With backing from federal and state governments and private foundations, a growing number of public schools in recent years have embraced determining teachers’ pay at least in part on how much they raise student achievement.

President Barack Obama has encouraged the movement despite skepticism from some teachers unions and from lawmakers within his party. District of Columbia Schools Chancellor Michelle Rhee became a hero to reformers in part because of her insistence on a new teachers’ contract that allows performance bonuses.

Central to such reforms is the notion that teachers should be rewarded when their students achieve outsize gains on standardized tests. That is a major shift from the tradition of determining pay by seniority and credentials such as master’s or doctoral degrees.

But the study from the National Center on Performance Incentives at Vanderbilt casts doubt on hopes that performance pay alone can dramatically improve public schools.

Three-year evaluation

In a three-year experiment backed by federal funding, researchers tracked what happened in Nashville schools when math teachers in grades 5 through 8 were offered bonuses of $5,000, $10,000 and $15,000 for hitting targets in annual test-score gains.

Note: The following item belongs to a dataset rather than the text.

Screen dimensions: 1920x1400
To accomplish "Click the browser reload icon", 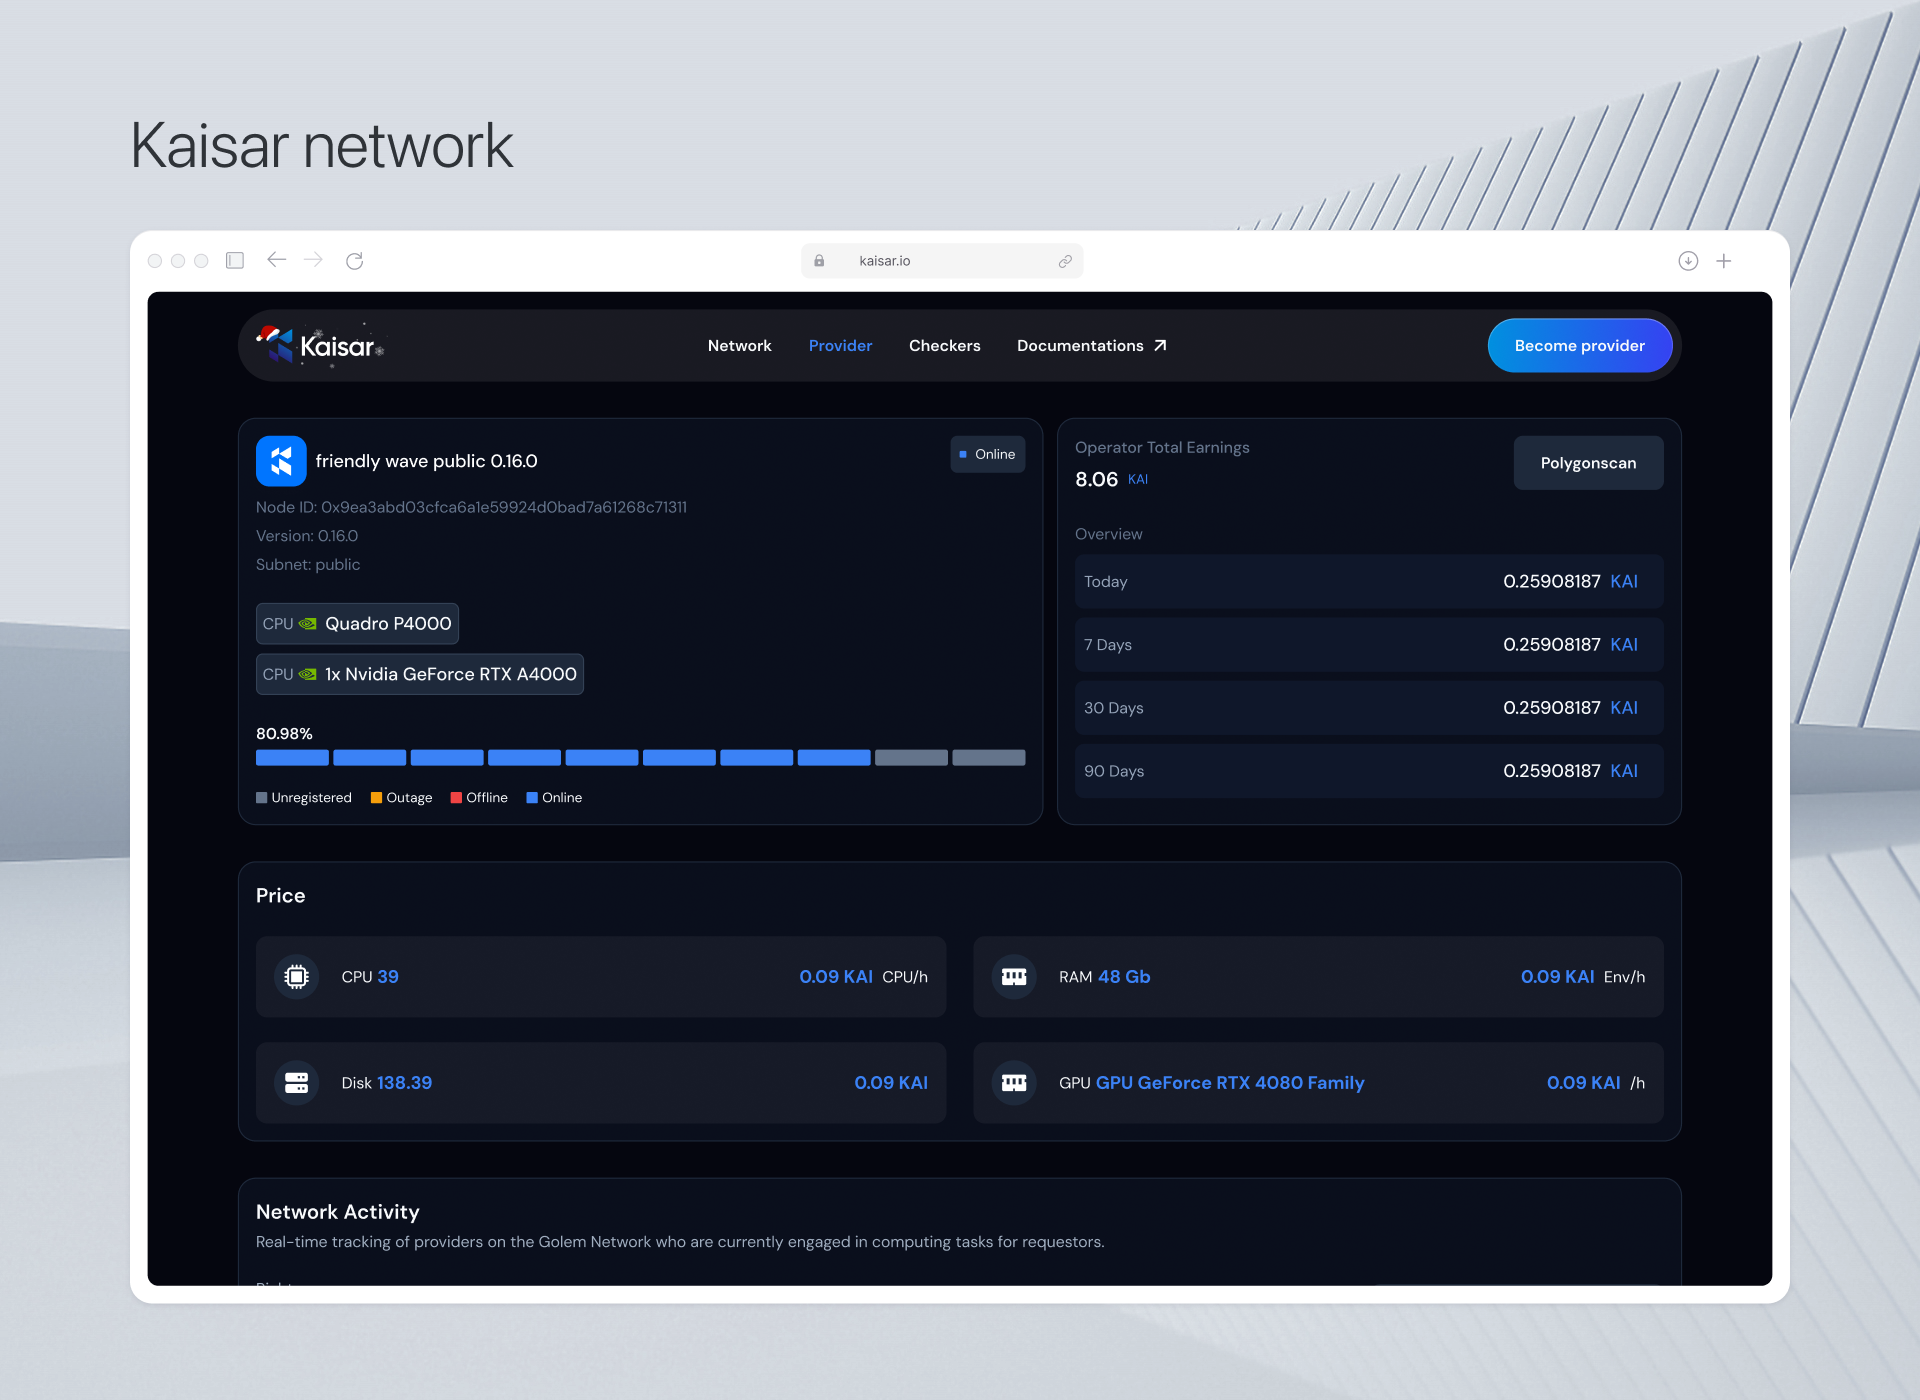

About 300 teachers volunteered, and half were assigned to a control group ineligible for the bonuses.

Researchers designed the bonuses, funded by a private donor, to be large enough to function as a legitimate incentive. There were no additional variables — no professional development, mentoring or other elements in the experiment meant to help elicit better test scores.

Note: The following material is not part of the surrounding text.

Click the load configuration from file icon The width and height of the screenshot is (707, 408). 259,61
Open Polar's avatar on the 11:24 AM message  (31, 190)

On the whole, researchers found no significant difference between the results from classes led by teachers who could receive bonuses and those led by teachers who did not.

Obama administration officials and a wide range of experts were quick to note that the study did not examine the effect of performance pay in combination with other measures to improve teaching.

“While this is a good study, it only looked at the narrow question of whether more pay motivates teachers to try harder,” said Peter Cunningham, assistant U.S. education secretary for communications and outreach. “What we are trying to do is change the culture of teaching by giving all educators the feedback they need to get better while rewarding and incentivizing the best to teach in high-need schools, hard-to-staff subjects. This study doesn’t address that objective.”

Under Obama, officials say, a federal program that backs performance- pay efforts in dozens of school systems has quadrupled to $400 million a year. Federal officials say a number of such efforts have shown positive results; they also are planning a comprehensive review of the program.

A waste of time?

Eric Hanushek, an expert on the economics of education at Stanford University’s Hoover Institution, a conservative-leaning think tank, said that the Vanderbilt study appeared to be sound but that it did not address a key question.

“The biggest role of incentives has to do with selection of who enters and who stays in teaching, . . . how incentives change the teaching corps through entrance and exits,” Hanushek said. “I have always thought that the effort effects were small relative to the potential for getting different teachers. Their study has nothing to say about this more important issue.”

A teachers union leader in Nashville said the study raised significant questions about “the extent to which we spend a lot of time trying to develop complex schemes to measure teacher performance and then reward them based on that performance.”

The leader, Erick Huth, who is president of the Metropolitan Nashville Education Association, said the study’s results indicate that such efforts “may be a waste of time.”